In order to force discipline, to force emotion out of the decision making, I use percentage allocations. 20% small cap, 10% large, etc. is an example. I could just as easily use percentages for a stock or group of stocks. They or it needs to be part of the model. I do not agree that you should buy a stock and ignore how it fits into the model. I do not care if the stock is Nike, Bank of America, Apple, Starbucks, etc. Assign an allocation, fit it into the model, and then buy and sell to keep the percentage.

I have personally owned stock in Royal Dutch Shell. I bought the stock when oil prices were crashing, everyone was talking about electric cars, and the press was talking pollution and disasters. I saw a strong balance sheet, an international conglomerate (some diversification right there), a 5% dividend, and a company that had been in business since 1810 or so. I made a lot of money when the emotion turned into greed.

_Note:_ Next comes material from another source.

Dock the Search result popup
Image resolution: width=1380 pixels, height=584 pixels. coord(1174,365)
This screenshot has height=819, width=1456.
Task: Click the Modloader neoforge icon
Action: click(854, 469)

Many years ago (20), I owned Phillip Morris stock. I bought it because of the same reasons as Shell. I sold it because I could not live with myself. Which brings up another disadvantage of stocks. The evil (which is in the eye of the beholder) is all yours and not hidden inside a mutual fund.



Investment Fee Schedule

Rate Assets Under Management
1.44% Below $125,000
1.00% Between $125,000 and $750,000
.85% Between $750,000 and $1,250,000
.80% Between $1,250,000 and $1,750,000
.75% Between $1,750,000 and $2,500,000
.70% Between $2,500,000 and $3,250,000
.65% Between $3,250,000 and $4,250,000
.60% Above $4,250,000

A single rate is applied to the whole account. Compared to my old fee structure, under the new fee structure the cost for a $1 million account would be $500 lower per year and the cost for a $1.5 million account would be $1,500 lower per year. I will still waive personal tax return fees for accounts over $1 million. All services stay the same. I am just lowering my upper end fees. For accounts that are above $5,250,000, we’ll need to discuss a custom rate.

As I’m writing these to help my readers, I would be very appreciative of any input in regards to what I should write next. If you want me to write about a particular topic, please contact me. Please contact me if you would like to submit a post to my blog.

If anything that I mentioned above interests you, please consider downloading my free e-book. The book contains my thoughts on investment management and some information that I think everyone should know. You can also download it below.

E-Book Download

Questions for the comments

Did my newsletter make sense? Do you agree or disagree with what I said?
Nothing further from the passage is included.